Accueil Magazine La Presse Mrad Mahjoub, entraineur de football: «J’essaie d’être le plus juste possible»

Mrad Mahjoub, entraineur de football: «J’essaie d’être le plus juste possible»

Mrad Mahjoub promène depuis près de quatre décennies sa silhouette de fin stratège du sport-roi, passant par toutes les expériences possibles: entraîneur des quatre grands clubs du pays, mais aussi des moins nantis, des équipes nationales séniors et juniors… Acteur privilégié des compétitions les plus renommées des pays du Golfe…, son grand vécu l’autorise à faire autorité. 

Né le 26 septembre 1946 à Tunis, notre invité a évolué entre 1961 et 1966 parmi  les cadets, juniors, et espoirs de l’Espérance Sportive de Tunis. Avec les séniors «sang et or», il ne disputa qu’un seul match. Entamée en 1982, sa carrière d’entraîneur l’a vu coacher l’EST à deux reprises, l’ESRadès, l’équipe nationale junior et l’équipe nationale A (1990-93), l’ESZ, le CA à deux reprises, le CSS, le ST, l’ASM, la JSK, l’ESS, Al Ittifak Dammam en Arabie Saoudite, Al Ain, Al Chabab, Al Chaâb et Al Sharjah aux Emirats arabes unis, et Al Ahly du Qatar. A son palmarès, une Ligue des champions arabes 2004 avec le CSS, la coupe nord-africaine des clubs champions 2010 avec le CA, les coupes du Golfe avec Al Ain et Al Chabab, et le championnat des Emirats avec Al Chabab. Par ailleurs, il a été élu avec Al Ain meilleur entraîneur du Golfe.

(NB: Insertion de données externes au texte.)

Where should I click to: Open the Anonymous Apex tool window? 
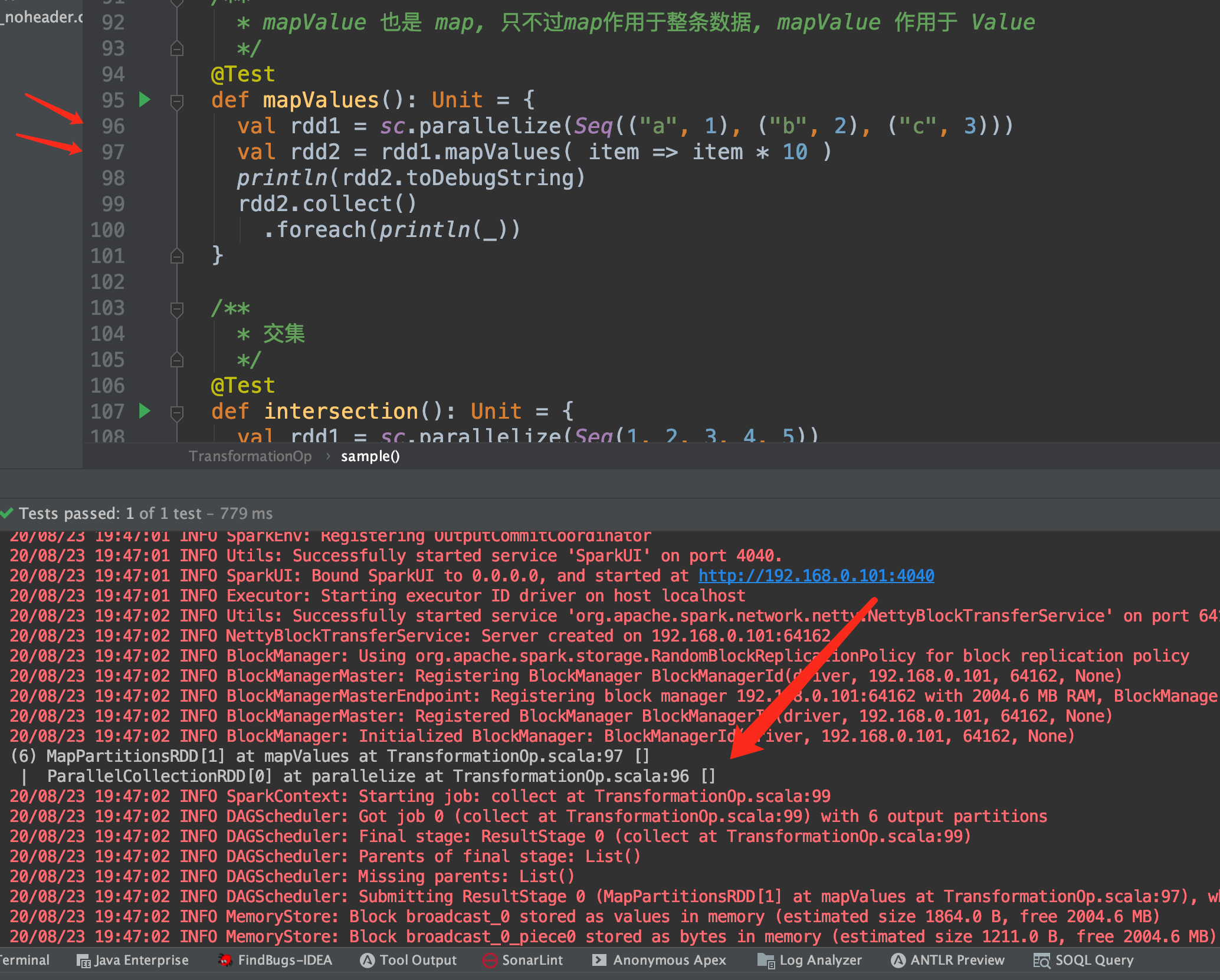(659, 961)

Mrad Mahjoub, votre incroyable histoire consiste en des débuts fracassants en tant qu’entraîneur, alors que votre carrière de joueur seniors se résume à un seul petit match. Comment cela est-il possible ?

Effectivement. C’était un match de coupe Hedi Chaker que je n’ai pas terminé du reste. Il faut demander à Abderrahmane Ben Ezeddine pourquoi il m’a fait sortir. Je me rappelle y avoir donné une passe décisive. J’avais démarré avec les cadets. Avec Mahmoud Babbou, lors d’un derby junior face au CA, j’ai brillé. La semaine d’après, on me demandait de passer chez les Espoirs. On n’a pas aimé que je discute cela. On m’a demandé de me taire, c’est tout. J’ai claqué la porte. Pourtant, je suis très discret. J’avais ma philosophie à moi. J’ai essayé de m’exprimer sur le banc sans ressentir beaucoup de frustration. Dans mon esprit, ce n’était pas la catastrophe. Je ne ressens aucune frustration, je ne regrette jamais ce que je fais.

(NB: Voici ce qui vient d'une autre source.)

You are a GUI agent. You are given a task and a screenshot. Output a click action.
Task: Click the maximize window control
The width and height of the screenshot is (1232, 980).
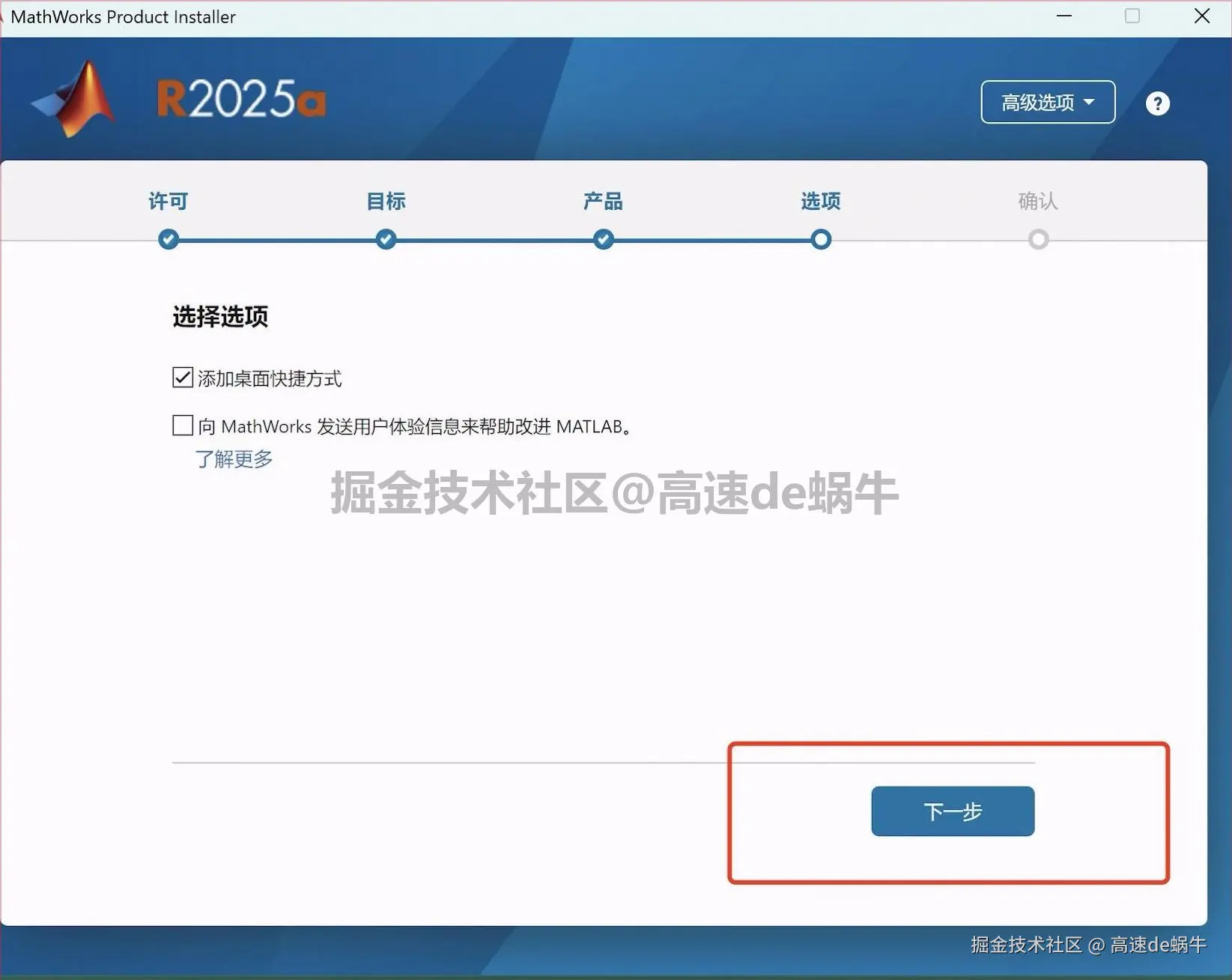[1132, 16]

Votre reconversion a en vérité démarré dans un petit club, l’ES Radès…

J’enseignais le sport au lycée Sadiki où il y avait un prof de Maths, Hedi Annabi, qui était responsable à l’Etoile Sportive Radésienne. Il m’a sollicité pour prendre en main son équipe, je l’ai fait gratuitement. Nous allions parvenir jusqu’en quarts ou demi-finales de la coupe de Tunisie. Une performance impensable au départ. Malgré le peu de moyens, nous avons abattu un grand travail.

Votre qualification au Mondial soviétique avec l’équipe nationale junior reste votre haut fait d’armes, non ? 

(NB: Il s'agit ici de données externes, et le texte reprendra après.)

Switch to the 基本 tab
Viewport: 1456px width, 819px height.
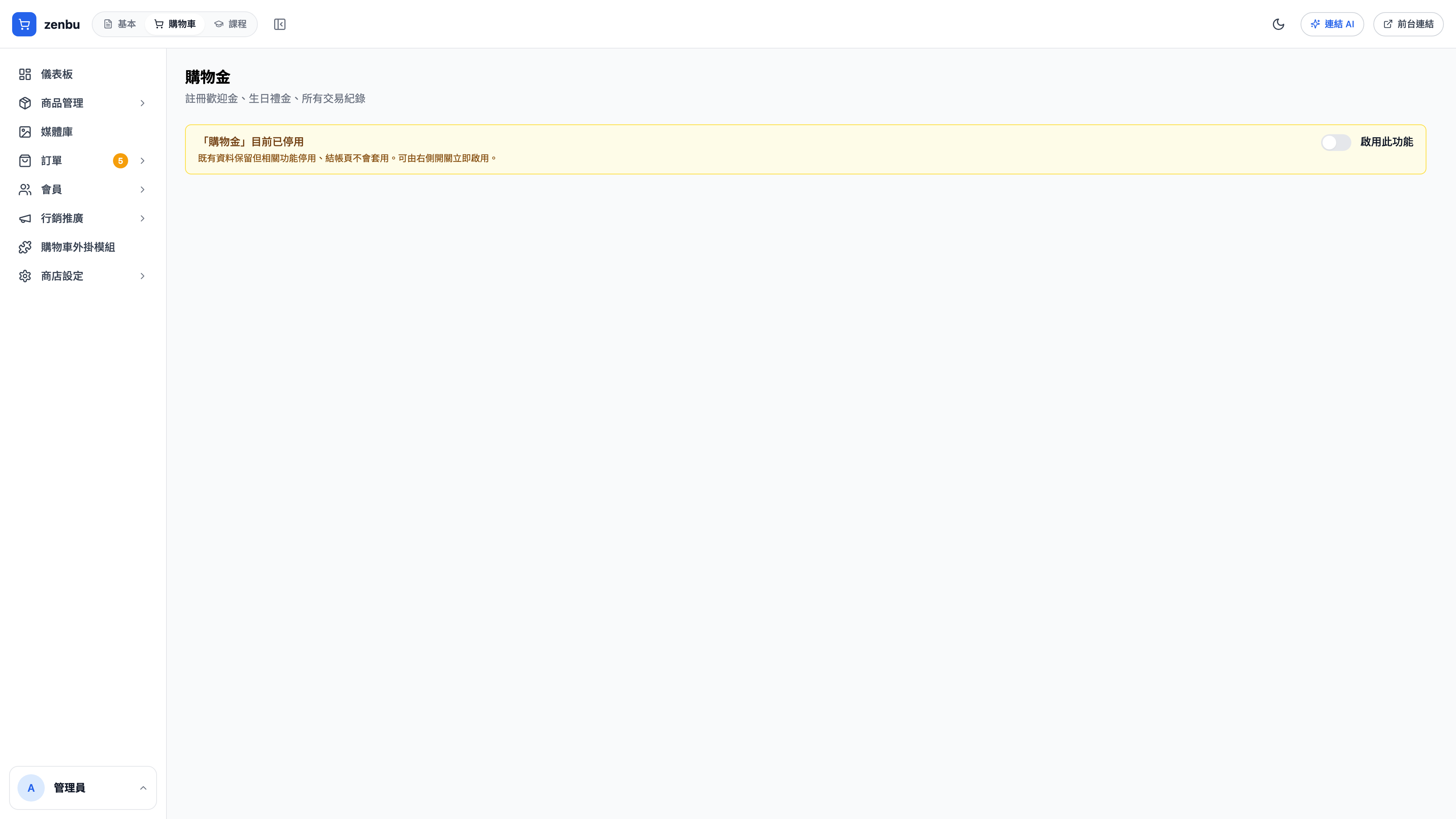[120, 24]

Il y a de petits souvenirs qui viennent et s’en vont. Les meilleurs souvenirs, ce ne sont pas forcément les titres. Je ressens une fierté légitime à l’idée que cette sélection-là a sorti quatre ou cinq joueurs formés par mes soins qui ont marqué toute une génération, y compris en sélection. C’est là un motif de satisfaction légitime. La présence au Bureau fédéral de gens passionnés et compétents, de grands cadres de la nation a aussi été décisive: Salah Ben Jannet, Ahmed Bellil, Ridha Azzabi, Moncef Cherif, Aziz Miled qui était responsable de cette sélection. Je ne crois pas que l’argent guidait mon action. C’est la passion qui la guidait. Je gagnais trois fois rien. L’argent, c’est dans le Golfe que j’étais allé le chercher.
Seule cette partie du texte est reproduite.